Work to be completed:
Which lines run from the line with "Task: Click the add/compare symbol plus icon" to the end of the entries? Write out exactly those, leaving out the pictures.

%%

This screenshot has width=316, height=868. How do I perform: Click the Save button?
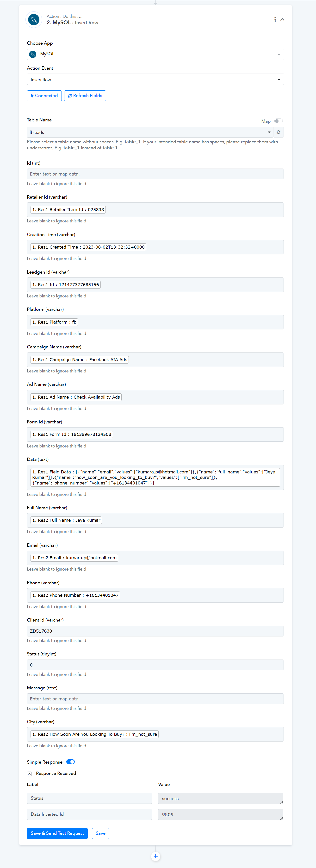100,833
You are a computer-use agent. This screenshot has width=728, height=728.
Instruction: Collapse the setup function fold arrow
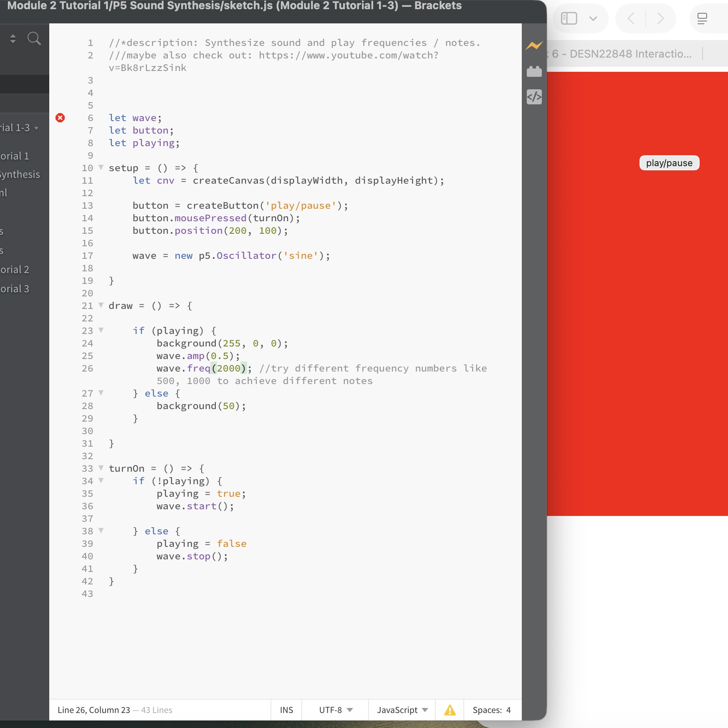(101, 167)
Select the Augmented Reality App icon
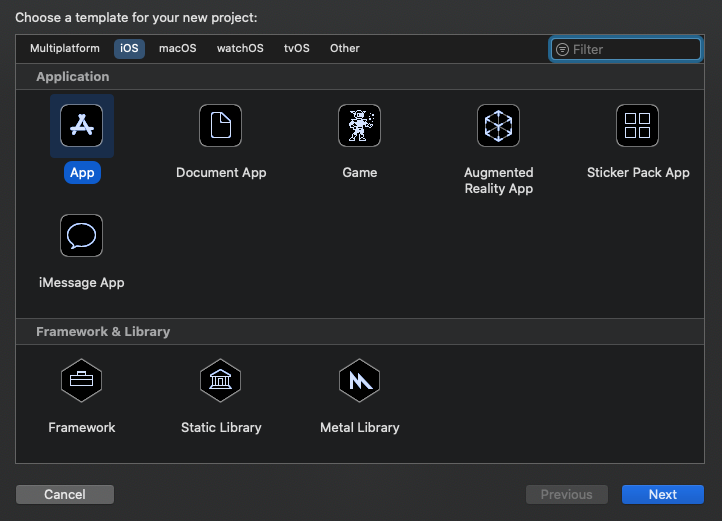 pyautogui.click(x=498, y=126)
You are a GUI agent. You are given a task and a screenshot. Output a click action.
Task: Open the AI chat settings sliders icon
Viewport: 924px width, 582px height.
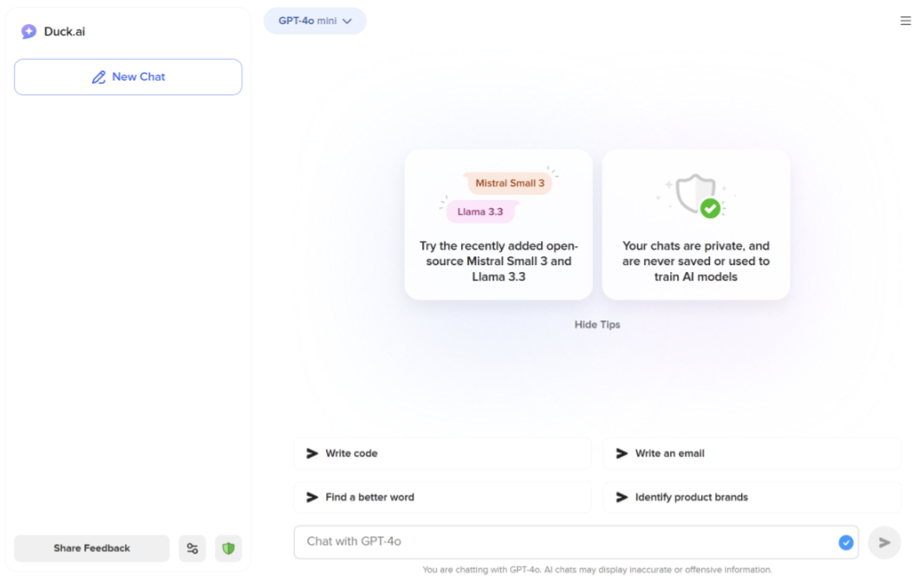click(x=192, y=548)
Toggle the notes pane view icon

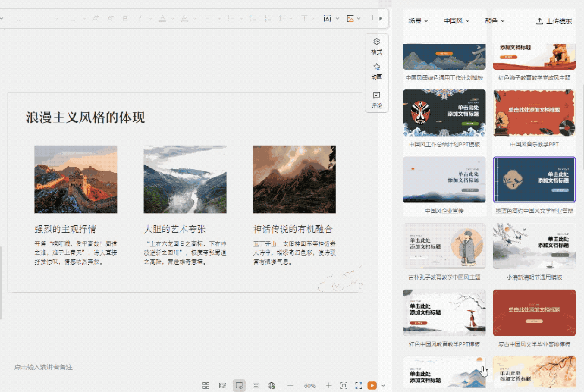click(256, 386)
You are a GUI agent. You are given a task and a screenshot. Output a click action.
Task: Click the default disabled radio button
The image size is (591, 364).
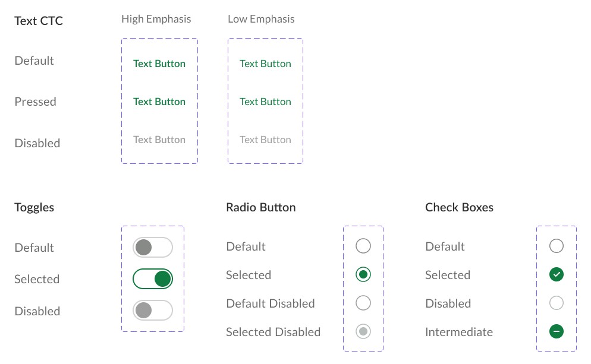pyautogui.click(x=363, y=303)
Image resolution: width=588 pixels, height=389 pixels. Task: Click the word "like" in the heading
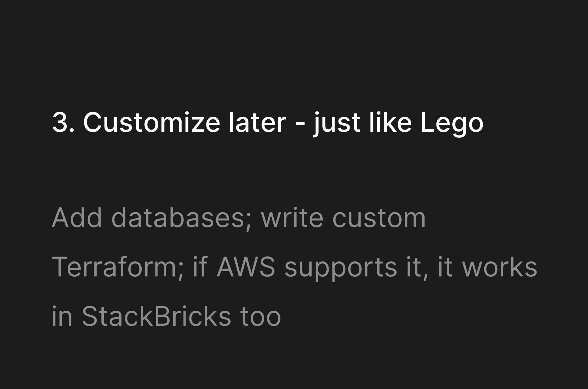coord(390,122)
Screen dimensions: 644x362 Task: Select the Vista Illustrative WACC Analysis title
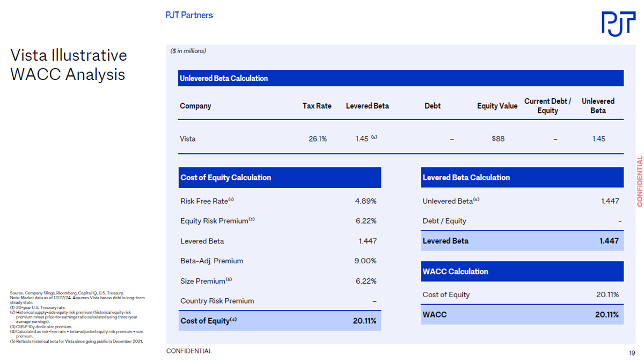coord(69,64)
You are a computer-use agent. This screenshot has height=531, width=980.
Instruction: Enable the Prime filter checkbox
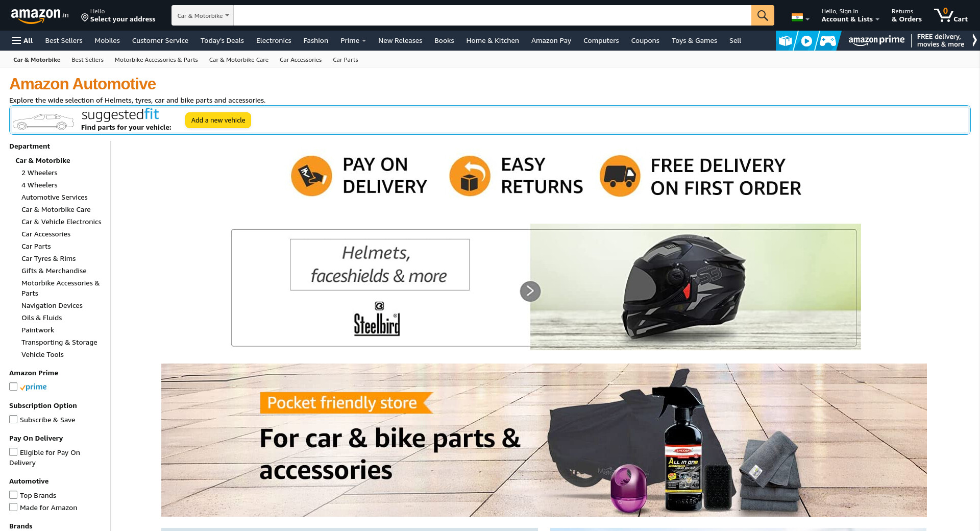[x=13, y=387]
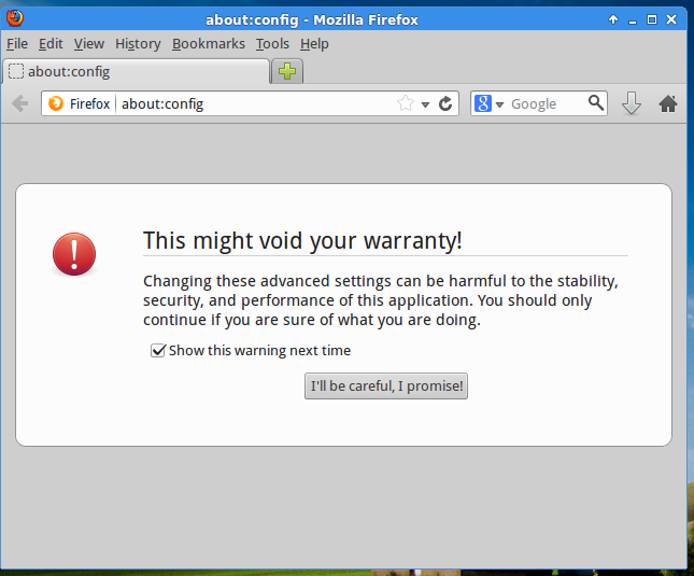This screenshot has height=576, width=694.
Task: Click inside the Google search box
Action: (x=545, y=104)
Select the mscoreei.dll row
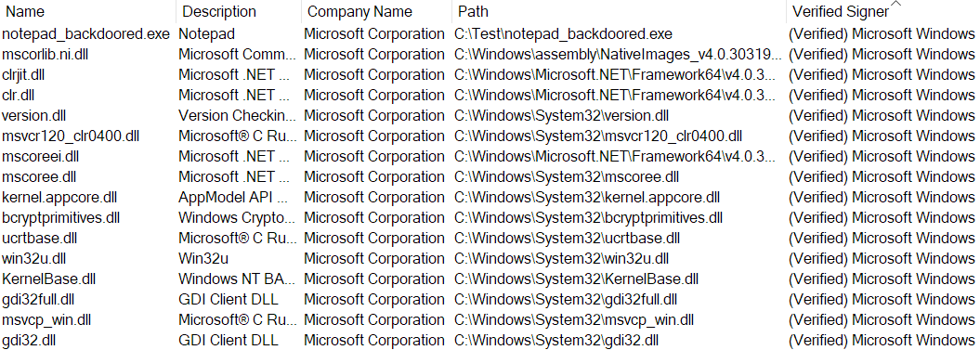This screenshot has height=350, width=980. [x=490, y=157]
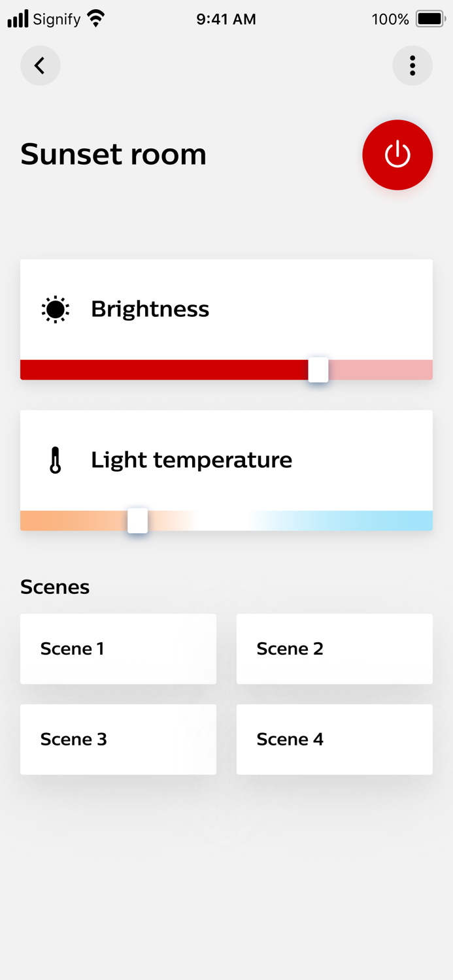Image resolution: width=453 pixels, height=980 pixels.
Task: Activate Scene 3
Action: point(118,740)
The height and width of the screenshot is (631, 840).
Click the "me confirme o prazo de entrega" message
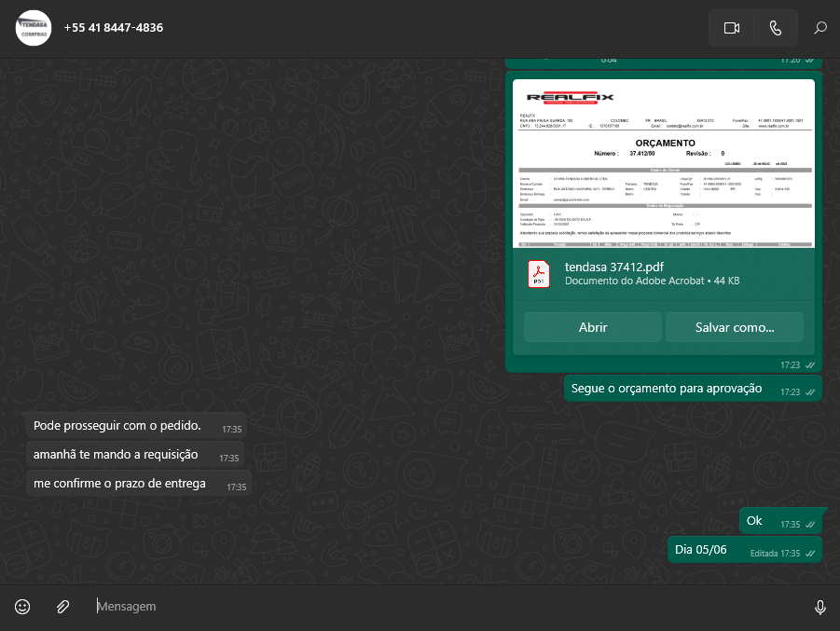click(x=119, y=484)
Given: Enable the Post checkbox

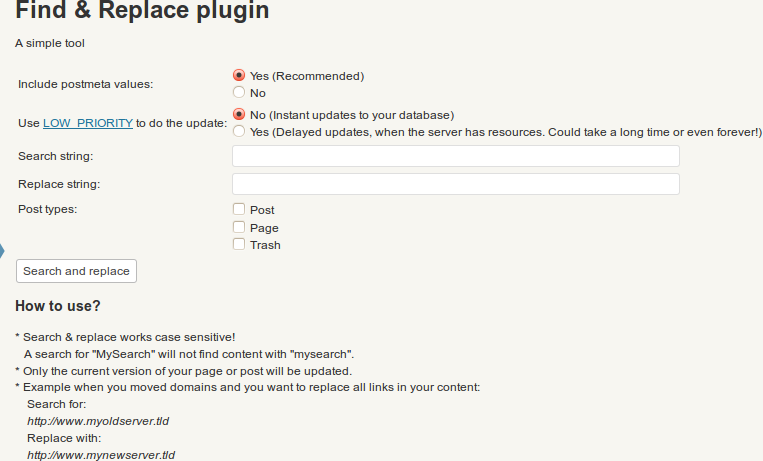Looking at the screenshot, I should (238, 209).
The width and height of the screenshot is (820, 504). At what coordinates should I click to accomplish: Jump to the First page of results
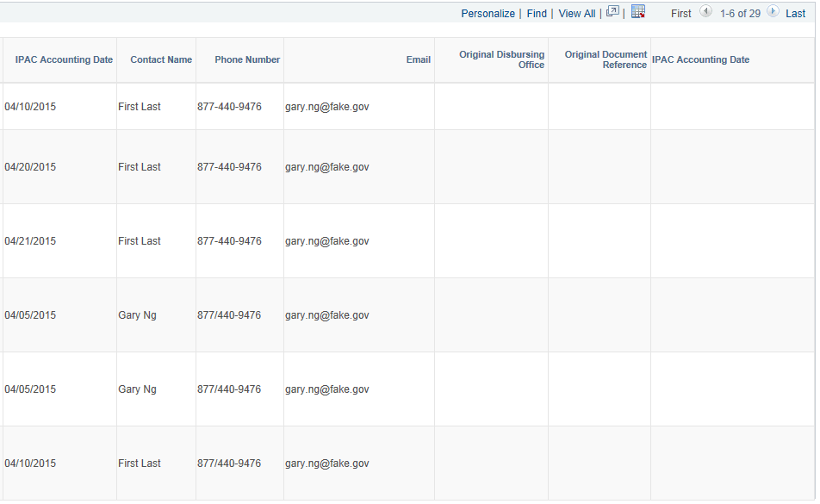(680, 13)
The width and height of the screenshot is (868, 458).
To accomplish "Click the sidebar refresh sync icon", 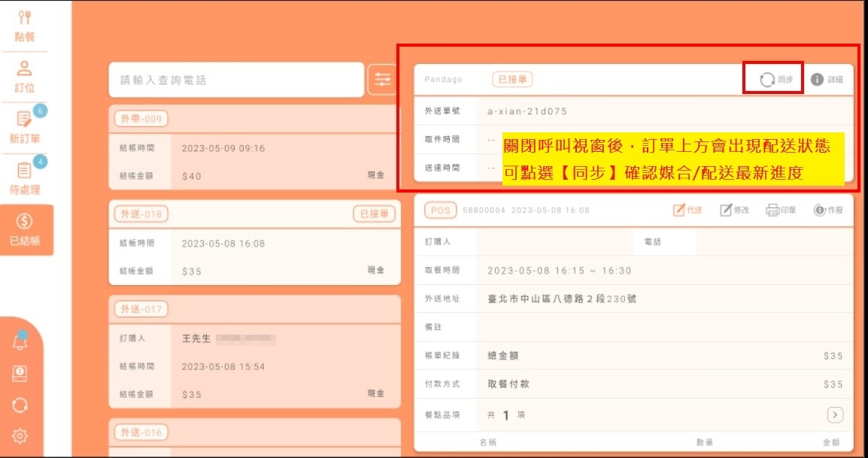I will 20,405.
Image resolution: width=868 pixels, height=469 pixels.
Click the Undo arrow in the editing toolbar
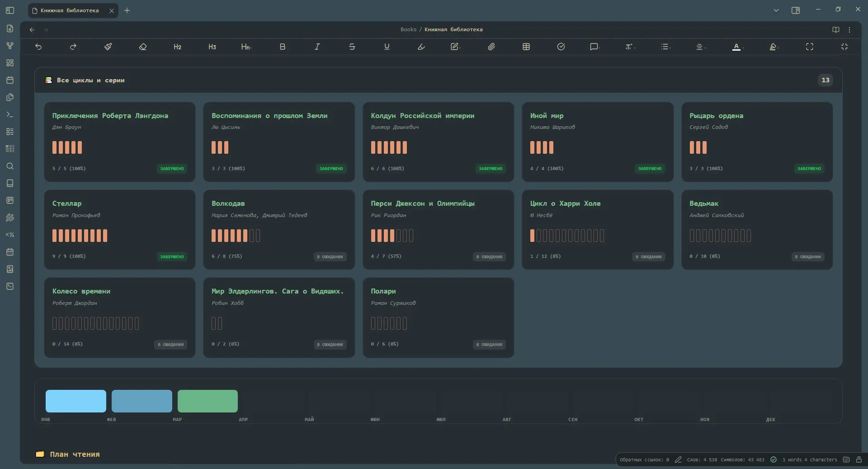38,47
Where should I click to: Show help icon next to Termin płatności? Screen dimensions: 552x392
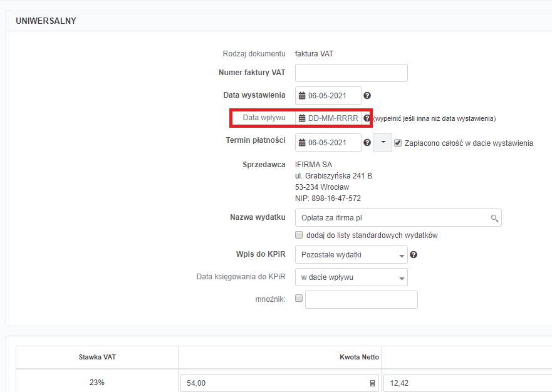(x=367, y=143)
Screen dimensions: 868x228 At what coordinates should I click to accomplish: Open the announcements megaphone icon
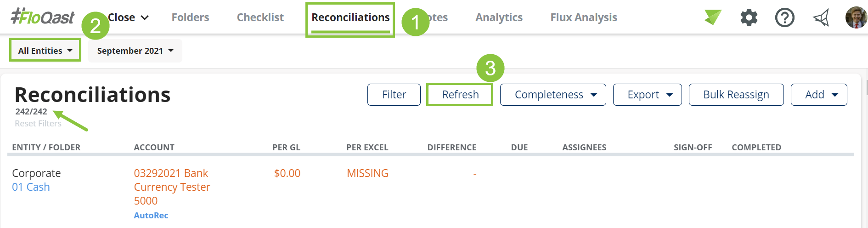[821, 18]
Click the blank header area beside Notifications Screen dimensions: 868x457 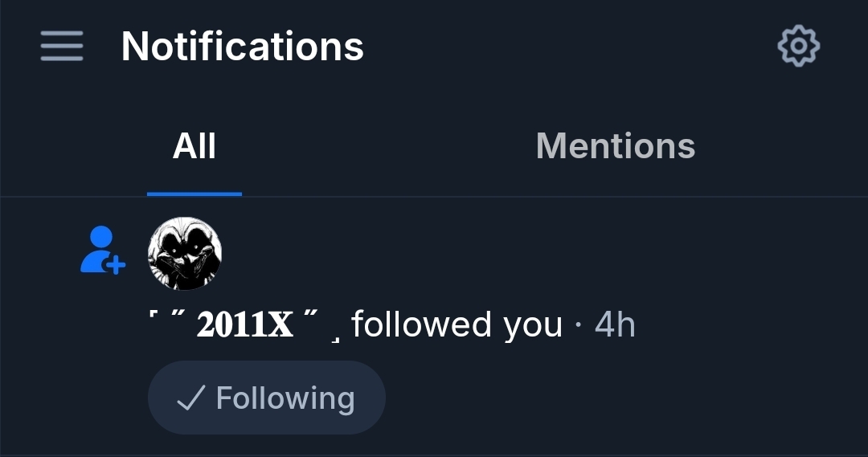[x=570, y=46]
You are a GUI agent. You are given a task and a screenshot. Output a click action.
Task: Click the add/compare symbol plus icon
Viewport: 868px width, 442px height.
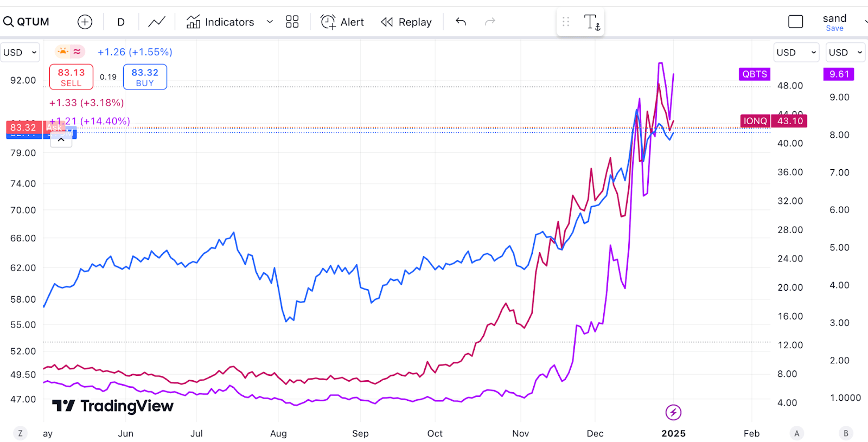[85, 22]
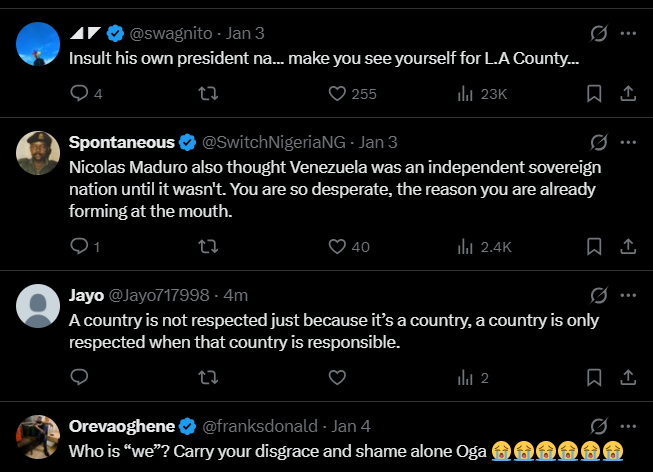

%%

Reply:
Task: Click the add/compare symbol plus icon
Viewport: 868px width, 442px height.
[85, 22]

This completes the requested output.